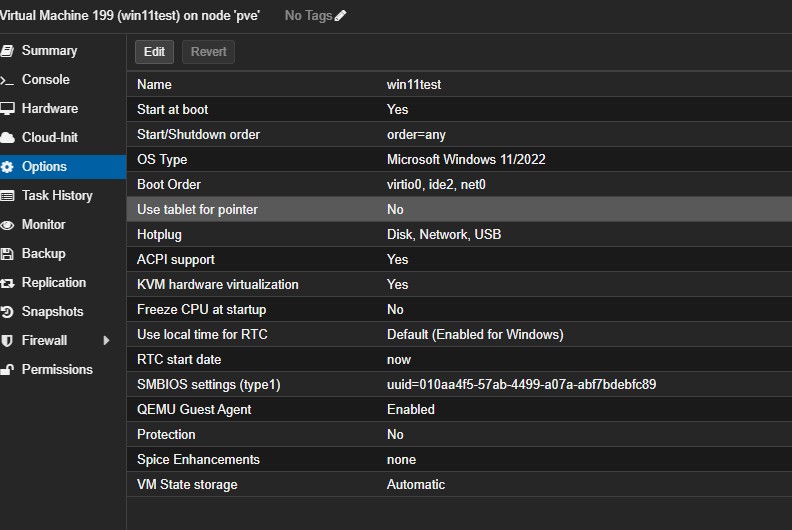Expand the Firewall submenu arrow
Image resolution: width=792 pixels, height=530 pixels.
point(107,341)
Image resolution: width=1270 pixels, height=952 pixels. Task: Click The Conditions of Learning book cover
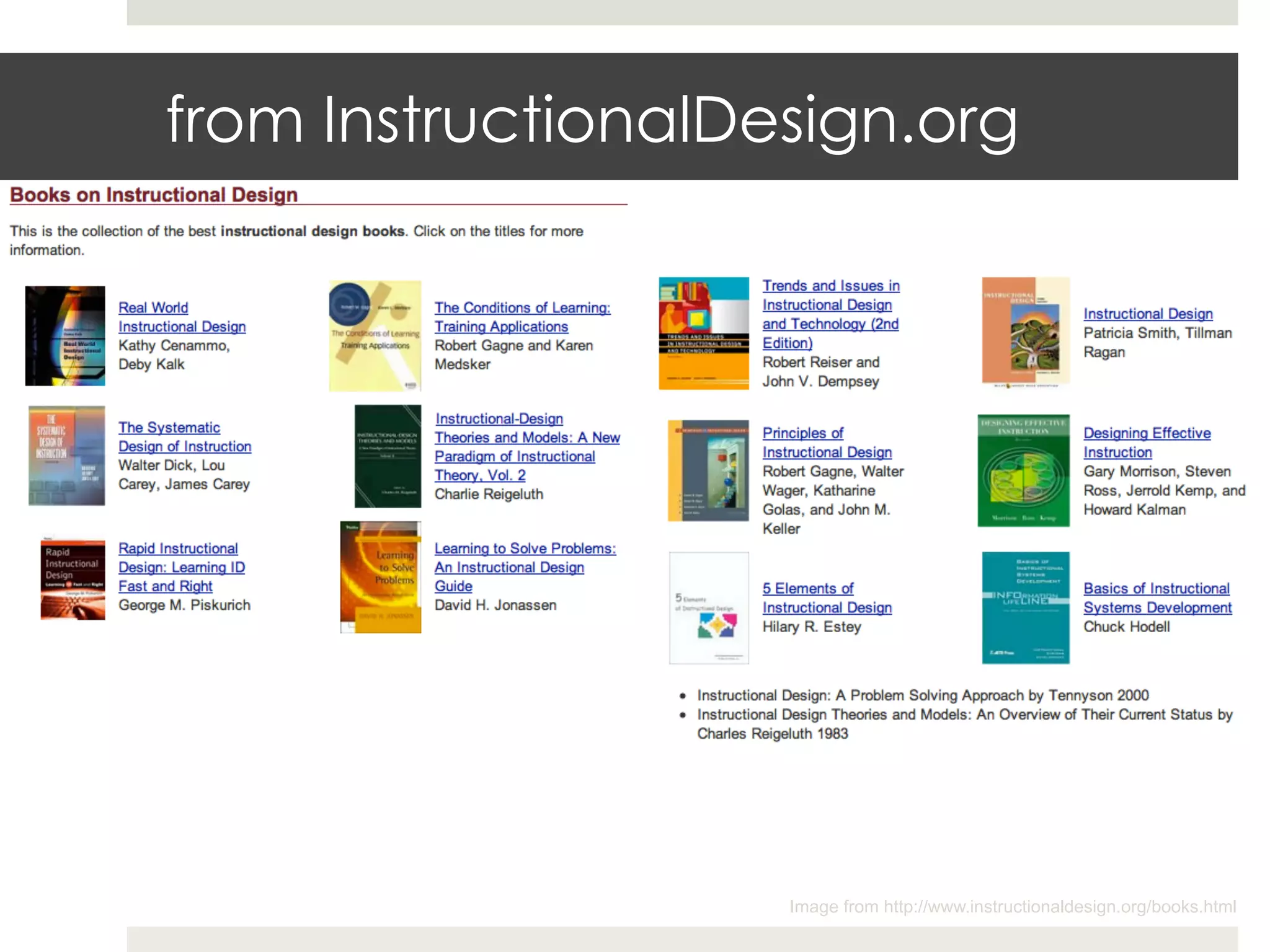tap(375, 335)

▶ [PROBLEM DETAILS]
Reproduce the text of each item above verbatim and in its original order, omitting the pictures.

▶ [SOLUTION]
Expand the Firewall submenu arrow
Image resolution: width=792 pixels, height=530 pixels.
point(107,341)
Image resolution: width=1270 pixels, height=952 pixels. Task: Click The Conditions of Learning book cover
tap(375, 335)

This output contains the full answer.